The Court therefore agreed with the argument of the Appellant and concluded that it was well settled that the expression “entertain” means to consider by application of mind to the issues raised. The Court entertains a case when it takes a matter up for consideration. The process of consideration could continue till the pronouncement of judgment. However, the Court also agreed with the argument of the Respondent that intent of section 9(3) was “not to turn back the clock and require a matter already reserved for orders to be considered in entirety by the Arbitral Tribunal under Section 17 of the Arbitration Act”.

The Court clarified that the bar of Section 9(3) would not operate, once an application has been entertained and taken up for consideration, as in the instant case, where hearing has been concluded and judgment has been reserved. The Court while agreeing with the Appellant that the process of consideration continues till the pronouncement of judgment, posed a question for its consideration – whether the process of consideration has commenced, and/or whether the Court has applied its mind to some extent before the constitution of the Arbitral Tribunal. If the answer is in positive, the application can be said to have been entertained before constitution of the Arbitral Tribunal.

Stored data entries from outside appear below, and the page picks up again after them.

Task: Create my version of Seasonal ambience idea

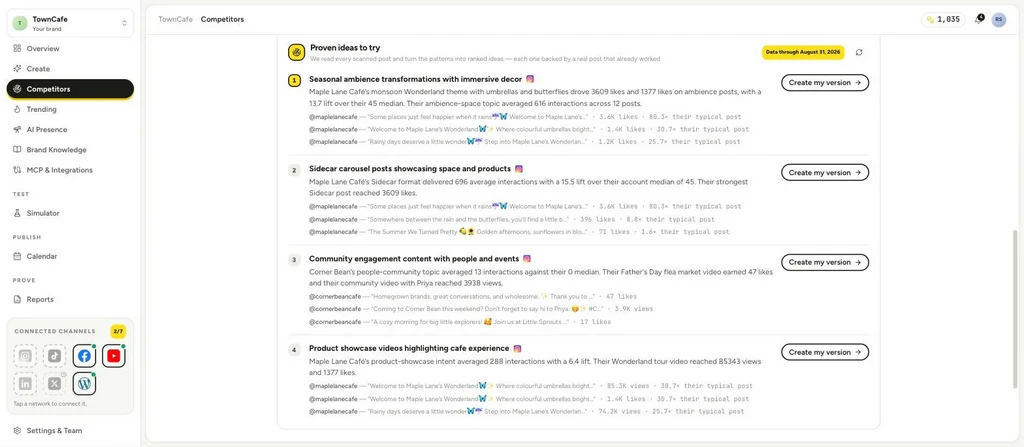Action: (825, 82)
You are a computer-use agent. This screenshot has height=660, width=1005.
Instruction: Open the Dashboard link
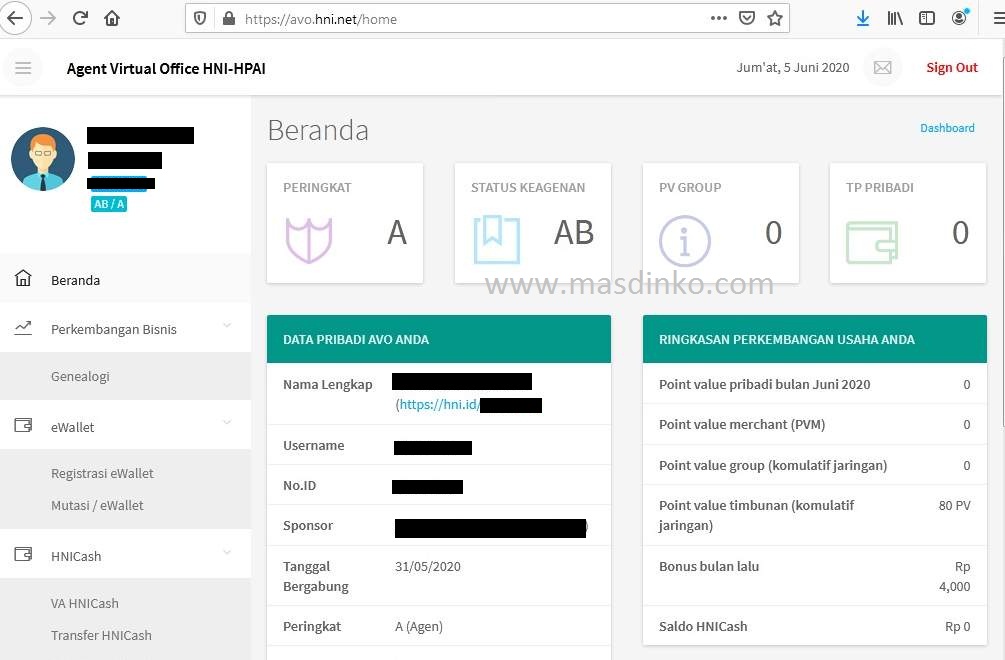click(947, 128)
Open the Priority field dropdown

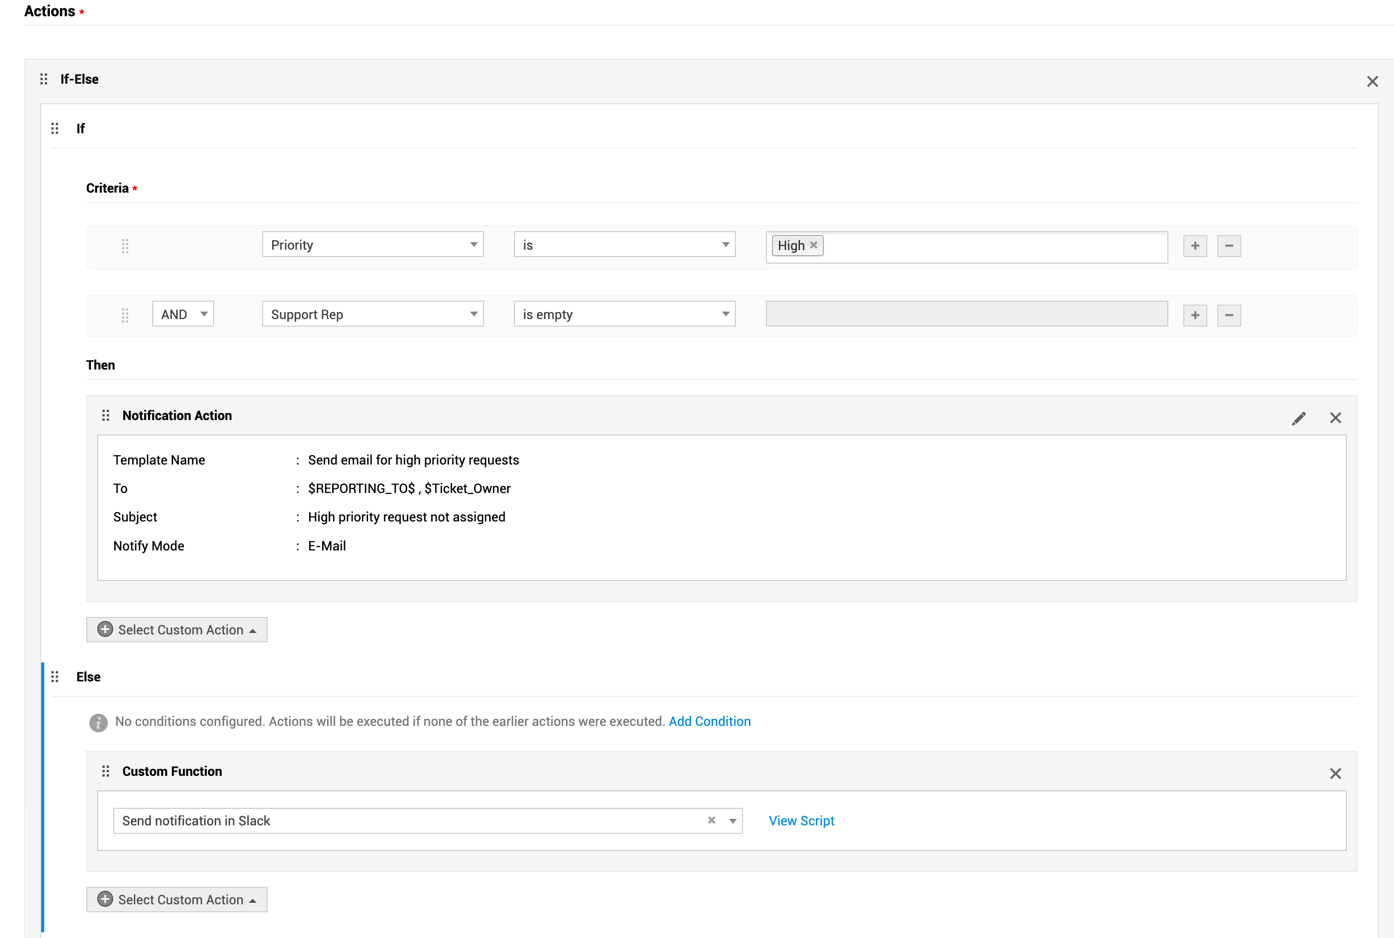(x=372, y=245)
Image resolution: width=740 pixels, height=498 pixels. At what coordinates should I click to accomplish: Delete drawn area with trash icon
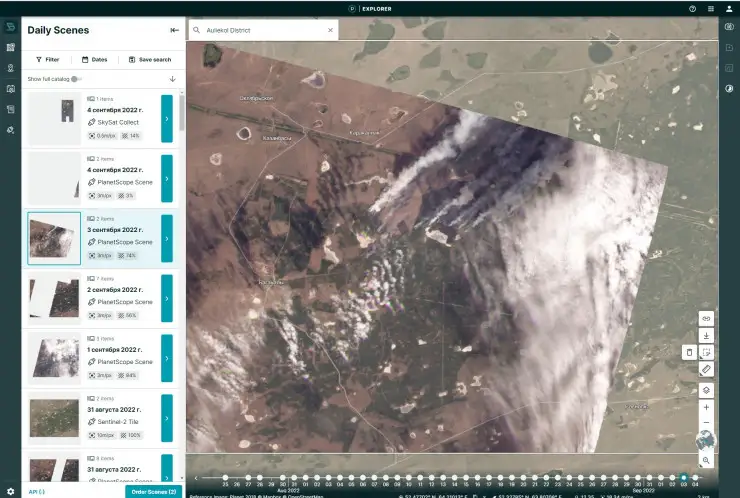[688, 352]
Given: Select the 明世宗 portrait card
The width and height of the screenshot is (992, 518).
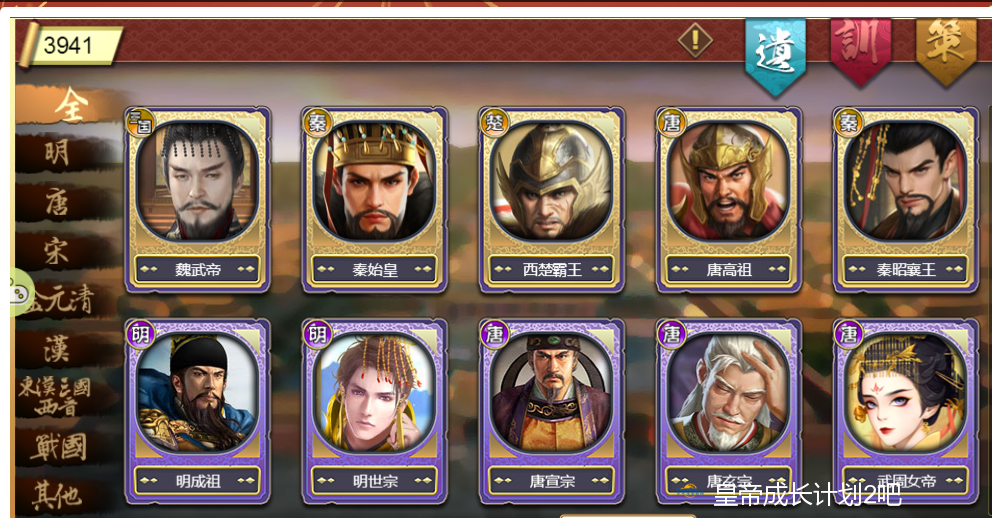Looking at the screenshot, I should [x=375, y=412].
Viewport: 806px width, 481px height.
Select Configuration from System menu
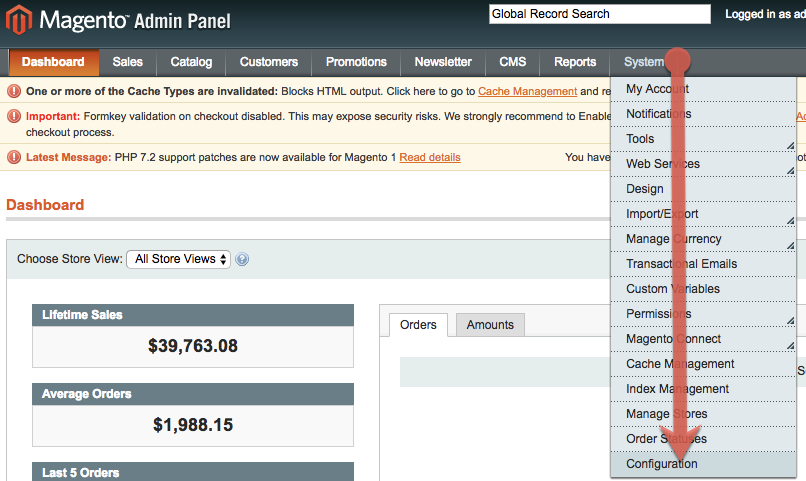(x=662, y=464)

The court in detail discussed the concept of Negative Kompetenz-Kompetenz which as per the decision of the Court is a sequel to the rule of priority in favour of the Arbitrators, that is, the requirement for parties to an arbitration agreement to honour the arbitration agreement to submit their disputes to arbitration. On the flip side the Courts are prohibited from hearing such disputes. In this regard the Court analysed the decision in Chloro Controls India Private Limited v. Severn Trent Water Purification Inc. (2013) 1 SCC 641 and Vidya Drolia and Ors. v. Durga Trading Corporation (2021) 2 SCC 1. The Court finally, in the light of the Kompetenz-Kompetenz principle and the principle of no judicial interference, held that the court always has the discretion to direct the parties to approach the Arbitral Tribunal, if necessary by passing a limited order of interim protection, especially in the matters where the proceedings have not commenced or are at the initial stage. However, in present matter, it was not necessary for the Commercial Court to consider the efficacy of relief under Section 17, since the application under Section 9 was already entertained and considered by the Commercial Court.